- _Excerto fornecido_
——————————

Nas comarcas de Lisboa, Porto e Coimbra, o procurador-geral da República pode ainda deferir à Polícia Judiciária competência para a investigação de quaisquer crimes de que esta Polícia tome conhecimento ou lhe sejam denunciados.
3 - Os restantes órgãos de polícia criminal devem, sem prejuízo do disposto no artigo 248.º do Código de Processo Penal, participar à Polícia Judiciária os factos de que tenham conhecimento relativos à preparação e execução dos crimes referidos no n.º 1 e praticar, até à sua intervenção, os actos cautelares e urgentes para assegurar os meios de prova.
4 - O disposto no presente artigo não prejudica a competência estabelecida para os tribunais militares.
Artigo 5.º
Delegação de competência para a investigação criminal e coadjuvação das autoridades judiciárias
O procurador-geral da República pode deferir à Polícia Judiciária, ouvido o respectivo director-geral, a competência para a realização da investigação e de coadjuvação das autoridades judiciárias relativamente a crimes não previstos no artigo anterior, desde que as circunstâncias da sua prática ou a complexidade da investigação o justifiquem.
Artigo 6.º
Competência em matéria de coadjuvação das autoridades judiciárias
Compete à Polícia Judiciária a coadjuvação das autoridades judiciárias em processos relativos a crimes a cuja investigação lhe incumba proceder.
Artigo 9.º
Dever de comparência
Qualquer pessoa, quando devidamente notificada ou por outra forma convocada, tem o dever de comparecer no departamento da Polícia Judiciária respectivo, sob pena das sanções previstas na lei de processo.
Artigo 10.º
Autoridades de polícia criminal
1 - São autoridades de polícia criminal, nos termos da alínea d) do artigo 1.º do Código de Processo Penal, os seguintes funcionários da Polícia Judiciária:
a) Director-geral;
b) Directores-adjuntos:
c) Subdirectores;
d) Directores do Arquivo Central de Registos e Informações e do Gabinete Nacional da Interpol;
e) Assessores de investigação criminal;
f) Inspectores-coordenadores;
g) Inspectores;
h) Subinspectores que se encontrem a chefiar subinspecções ou inspecções.
2 - As autoridades referidas no número anterior são competentes para ordenar a detenção nos termos do artigo 257.º do Código de Processo Penal.
3 - Os funcionários mencionados no n.º 1, bem como o pessoal de investigação, podem ordenar a identificação de qualquer pessoa, nos termos do artigo 250.º do Código de Processo Penal.
Artigo 11.º
Livre trânsito
1 - Aos funcionários mencionados nos n.os 1 e 3 do artigo 10.º, desde que devidamente identificados e em missão de serviço, é facultada a entrada livre nos estabelecimentos e locais a que se refere o n.º 1 do artigo 3.º e naqueles onde realizem acções de prevenção criminal.

——————————

- _Extrato de dados_
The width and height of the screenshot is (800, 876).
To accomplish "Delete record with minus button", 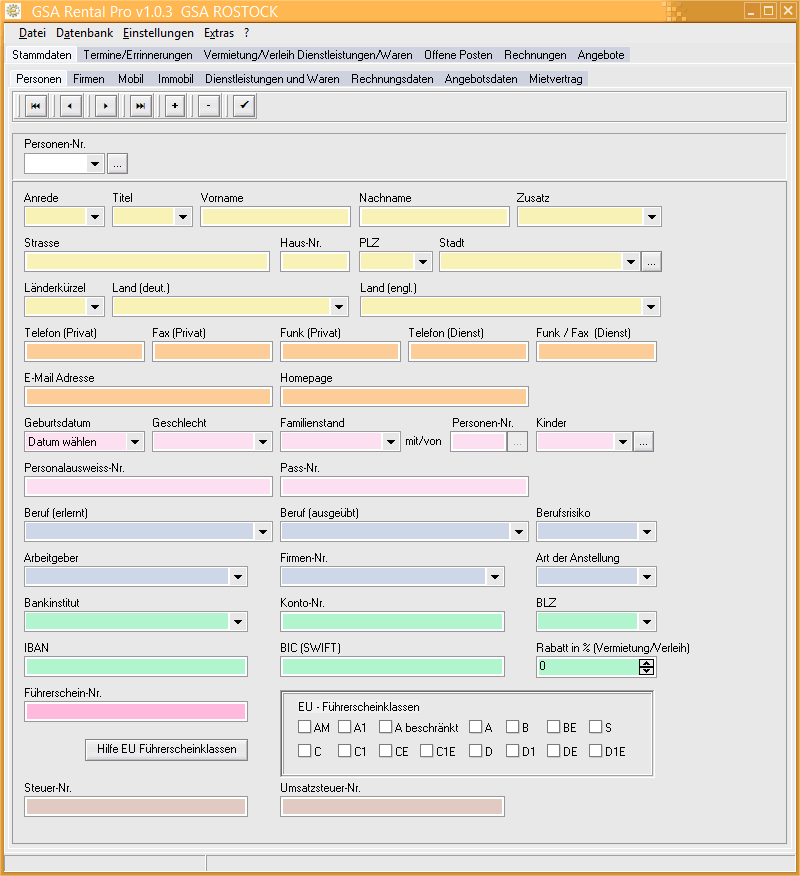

——————————

- _O que fazer_
Transcreva, palavra por palavra, o trecho do excerto sobre a Polícia Judiciária que começa em "4 - O disposto" e termina em "investigação o justifiquem.".

- _Resposta_
4 - O disposto no presente artigo não prejudica a competência estabelecida para os tribunais militares.
Artigo 5.º
Delegação de competência para a investigação criminal e coadjuvação das autoridades judiciárias
O procurador-geral da República pode deferir à Polícia Judiciária, ouvido o respectivo director-geral, a competência para a realização da investigação e de coadjuvação das autoridades judiciárias relativamente a crimes não previstos no artigo anterior, desde que as circunstâncias da sua prática ou a complexidade da investigação o justifiquem.